Bancos digitales requieren respaldo de proveedores IT sólidos

El 2017 será recordado como el año que vieron la luz los bancos digitales en la Argentina. Ya se ha aprobado la presencia de los primeros bancos digitales que comenzarán a operar en 2018 y se cree que es sólo la punta del iceberg.

Una entidad 100 % digital, sin cajeros físicos ni sucursales, que operará a través de Internet tiene costos muy inferiores a los de la banca tradicional, por lo que se espera que estos nuevos jugadores ofrezcan tasas de interés muy convenientes, y servicios como tarjetas de crédito, cajas de ahorro y cuentas corrientes a menor valor que los tradicionales.
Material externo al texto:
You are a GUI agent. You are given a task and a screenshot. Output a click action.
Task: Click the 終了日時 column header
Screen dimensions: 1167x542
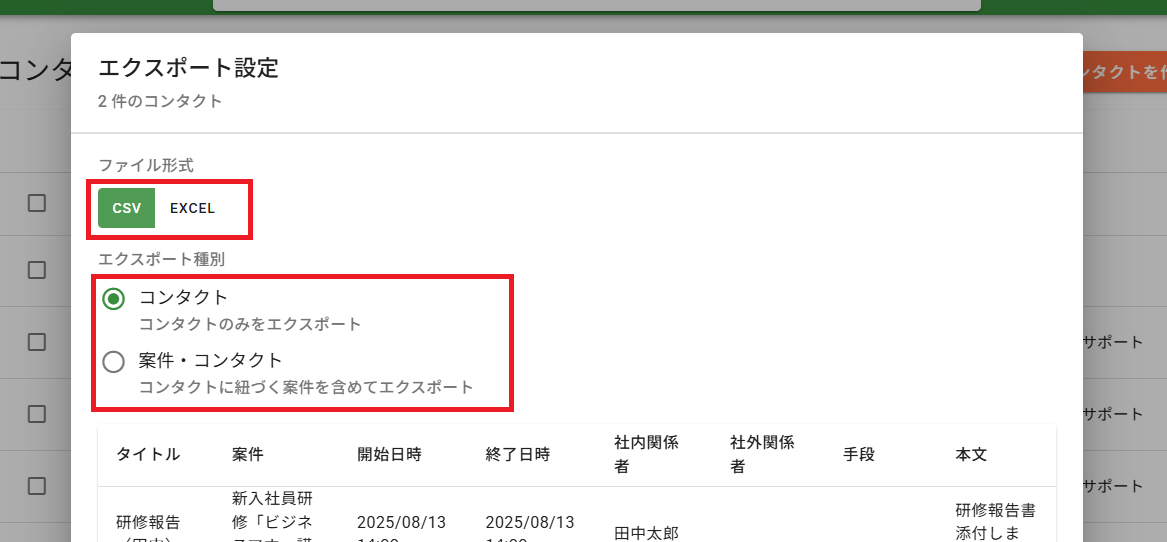coord(517,454)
Está a las claras que la plataforma tecnológica que un banco digital deberá tener para dar el soporte adecuado a sus operaciones ha de ser la protagonista, ya que todo el negocio dependerá de la disponibilidad de dicha plataforma, de su velocidad y de su dinámica de gestión.

A la hora de evaluar cómo montar su operación, un banco digital requerirá del respaldo de un socio tecnológico sólido y que cuente con el aval y la experiencia en la gestión de negocios IT, que le provea un excelente servicio de conectividad por fibra óptica, un data center seguro de última generación y recursos humanos certificados. Además deberá contar con recursos de virtualización montados sobre plataformas WorldClass; aspectos todos fundamentales para asegurar la confiabilidad, en un mercado que indiscutiblemente está migrando a un entorno IAAS (Infraestructura como Servicio).

Por otra parte, no se puede soslayar la importancia de contar con alianzas estratégicas que permitan apalancar el negocio, variable que se vuelve tanto o más importante que la propia infraestructura a la hora de brindar el know how exigible en el mundo IT.

En lo que respecta a la oferta de servicio que el proveedor de tecnología debe ofrecer, ésta ha de contemplar un esquema absolutamente seguro que impida cualquier tipo de acceso a los servicios del banco digital, con una red de conexión entre los Data Centers. También deberá tener las oficinas y las entidades financieras provistas enteramente por una red de Fibra Óptica, que se encuentre totalmente encriptada por seguridad. Otro factor a considerar es si estos socios tecnológicos poseen servicios de Mitigación de ataques DDoS (Denegación de servicio distribuido) para prevenir posibles ataques malintencionados y una solución de nube híbrida, a partir de la cual los empleados del banco puedan acceder a información sensible por medios segurizados de conexión y respetando todas las normativas regulatorias establecidas por el BCRA.

Sin dudas el reciente cambio en la regulaciones bancarias establece un sin fin de interrogantes, pero marcará un antes y un después en la forma de operar de la banca, donde la era digital indica el rumbo a seguir y la tecnología hace posibles nuevos negocios.